Evaluating adaptive and generative AI-based feedback and recommendations in a knowledge-graph-integrated programming learning system

This paper introduces the design and development of a framework that integrates a large language model (LLM) with a retrieval-augmented generation (RAG) approach leveraging both a knowledge graph and user interaction history. The framework is incorporated into a previously developed adaptive learning support system to assess learners' code, generate formative feedback, and recommend exercises. Moerover, this study examines learner preferences across three instructional modes; adaptive, Generative AI (GenAI), and hybrid GenAI-adaptive. An experimental study was conducted to compare the learning performance and perception of the learners, and the effectiveness of these three modes using four key log features derived from 4956 code submissions across all experimental groups. The analysis results show that learners receiving feedback from GenAI modes had significantly more correct code and fewer code submissions missing essential programming logic than those receiving feedback from adaptive mode. In particular, the hybrid GenAI-adaptive mode achieved the highest number of correct submissions and the fewest incorrect or incomplete attempts, outperforming both the adaptive-only and GenAI-only modes. Questionnaire responses further indicated that GenAI-generated feedback was widely perceived as helpful, while all modes were rated positively for ease of use and usefulness. These results suggest that the hybrid GenAI-adaptive mode outperforms the other two modes across all measured log features.

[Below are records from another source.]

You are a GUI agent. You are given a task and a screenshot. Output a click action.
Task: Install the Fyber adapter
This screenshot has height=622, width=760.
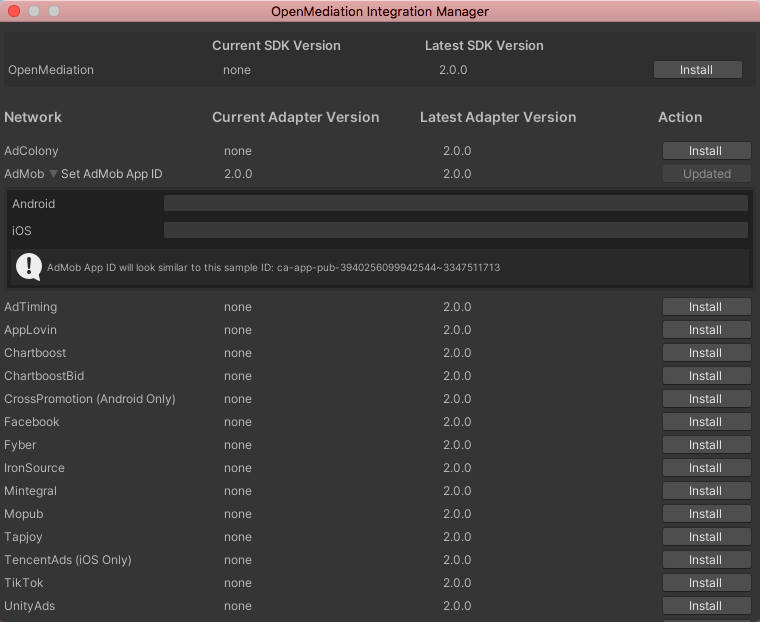click(x=706, y=445)
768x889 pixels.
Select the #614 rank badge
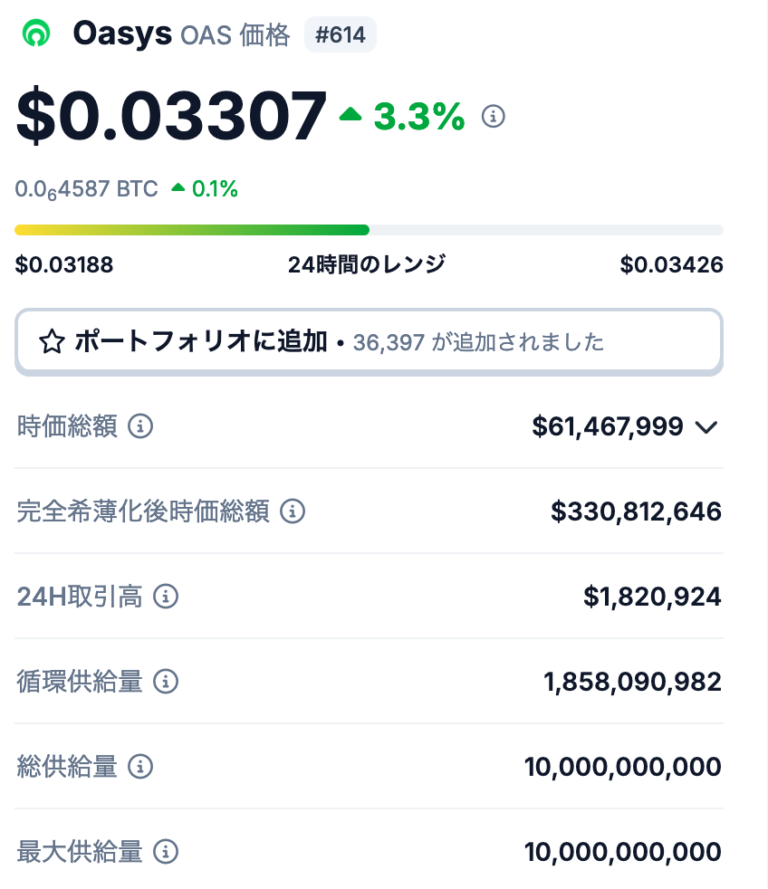click(x=341, y=33)
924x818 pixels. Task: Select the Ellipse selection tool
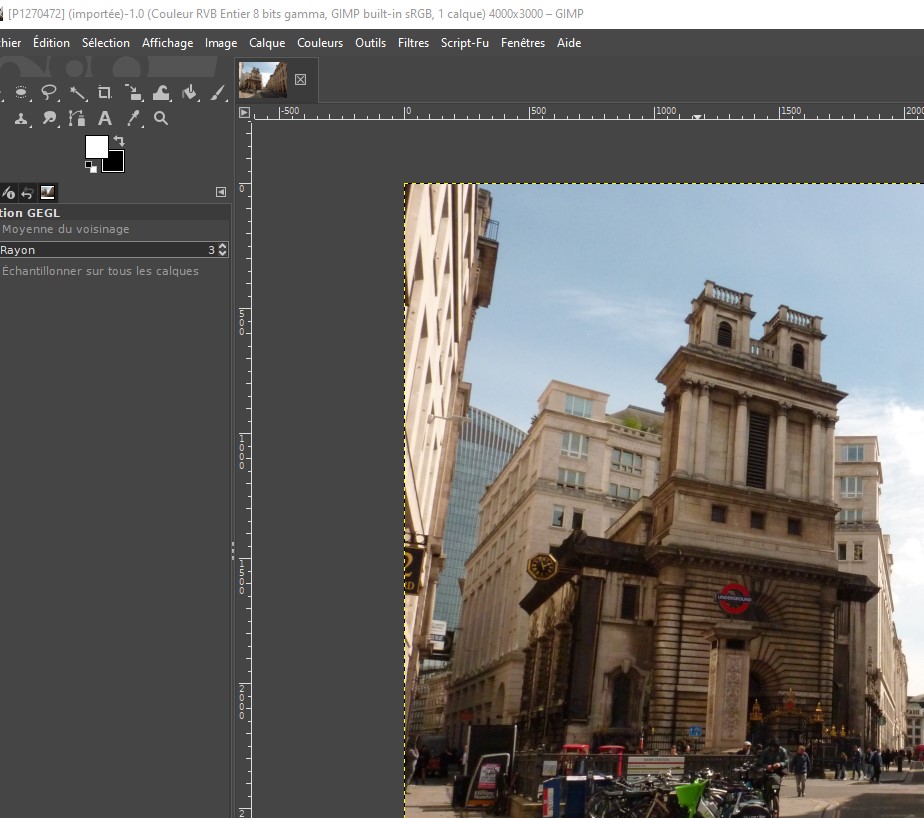(x=21, y=93)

翻译：本文介绍了一个框架的设计与开发，该框架将大语言模型与基于检索增强生成的方法相结合，利用知识图谱和用户交互历史。该框架被集成到先前开发的自适应学习支持系统中，用于评估学习者的代码、生成形成性反馈并推荐练习。此外，本研究考察了学习者对三种教学模式的偏好：自适应模式、生成式人工智能模式以及混合生成式人工智能-自适应模式。通过一项实验研究，比较了学习者的学习表现和感知，以及这三种模式的效果，利用了从所有实验组共4956次代码提交中提取的四个关键日志特征。分析结果表明，与接受自适应模式反馈的学习者相比，接受生成式人工智能模式反馈的学习者拥有显著更多的正确代码，且缺少基本编程逻辑的代码提交更少。特别地，混合生成式人工智能-自适应模式达到了最高的正确提交数量和最少的不正确或不完整尝试，优于纯自适应模式和纯生成式人工智能模式。问卷反馈进一步表明，生成式人工智能生成的反馈被广泛认为是有帮助的，而所有模式在易用性和有用性方面均获得了积极评价。这些结果表明，混合生成式人工智能-自适应模式在所有测量的日志特征上均优于其他两种模式。